**Reading passage:**
%%
@sofaspud: Thanks for the response. Based on your ideas, I know I don't want to learn that much about this just to get this amp working. Will take your advice and simply get a new amp. Boom zap problem solved. Thanks!
Hey! I plugged it into a 12v wall wart, and it works! Beautiful! Great sound! It's beyond my understanding, but I don't care, cause it works. Lepai 2020+.
HI there,
I ordered a replacement TA2020 IC... still waiting for it to arrive...
In the meantime, I was wondering whether it's possible to find a suitable socket for the IC to allow for easy replacement in case of a future failure... saves having to desolder the old chip, and solder on the new one.. each time (hopefully never again... but you never know!)
In the datasheet, it mentions: 32-pin SSIP package
Not sure if that helps. Anyone have any ideas whether it's possible to find a suitable socket for the IC?
%%
**What you should do:**
In the amplifier forum thread above, what package does the datasheet list for the TA2020 IC?

**Information provided:**
%%
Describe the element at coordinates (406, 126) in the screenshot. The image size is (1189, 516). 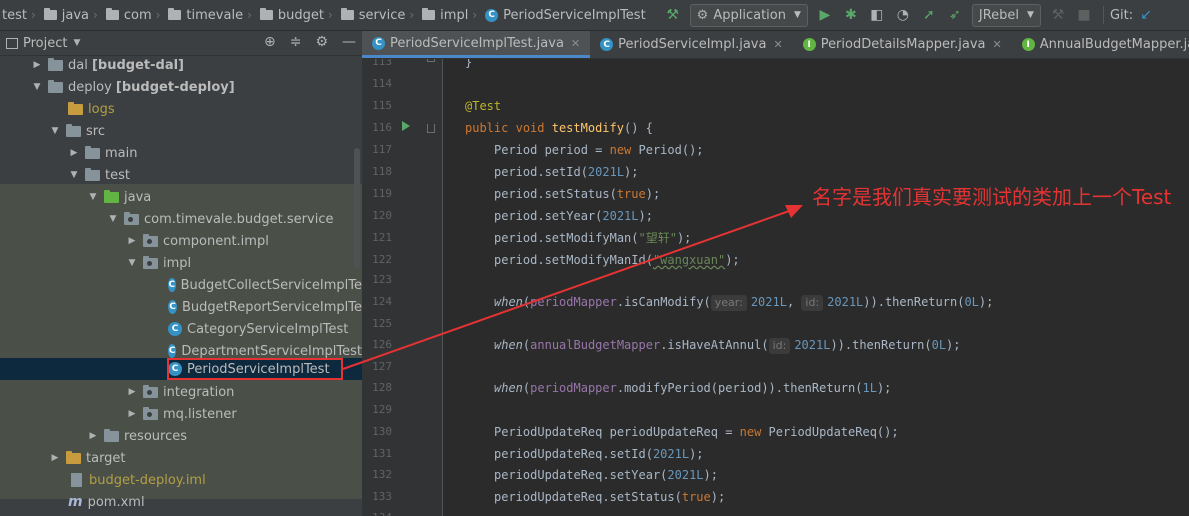
I see `run-test-gutter-icon` at that location.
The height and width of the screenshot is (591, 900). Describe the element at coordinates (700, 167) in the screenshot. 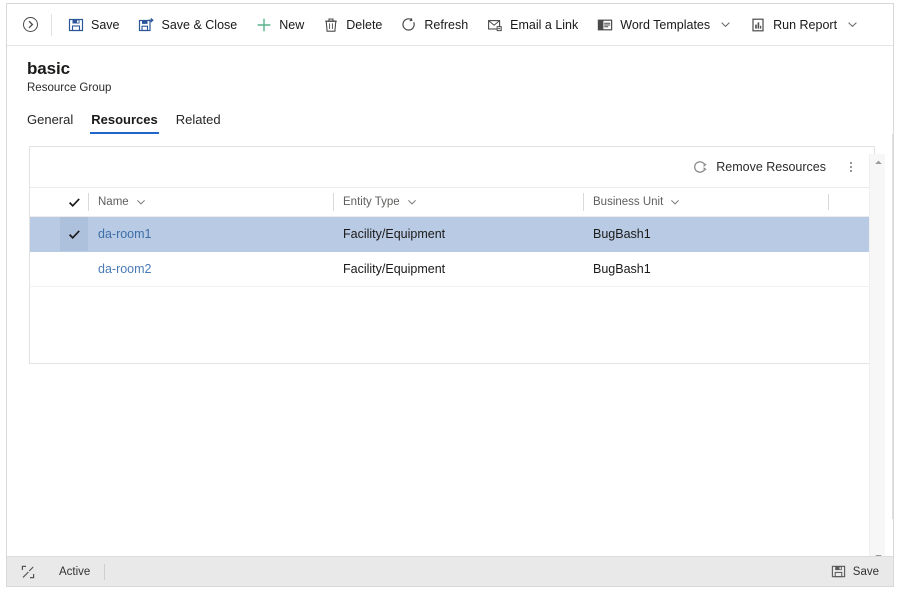

I see `remove-resources-icon` at that location.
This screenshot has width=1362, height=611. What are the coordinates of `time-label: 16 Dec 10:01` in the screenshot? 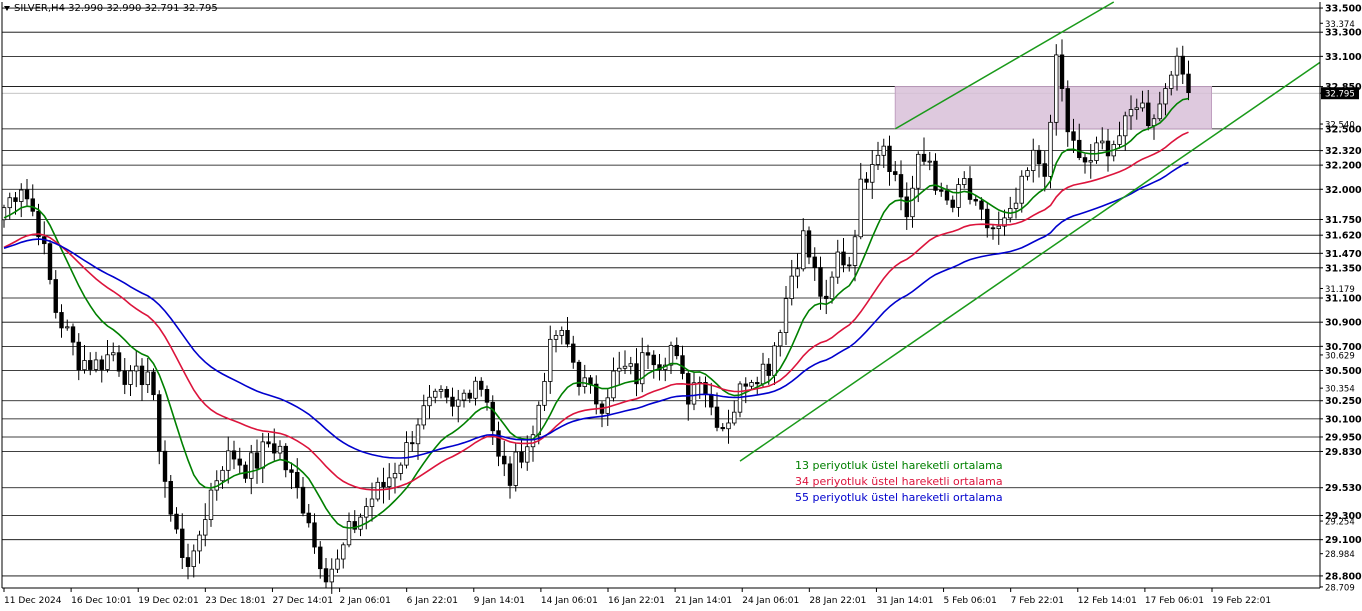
%%
**Exercise result:**
A 32-pin SSIP package.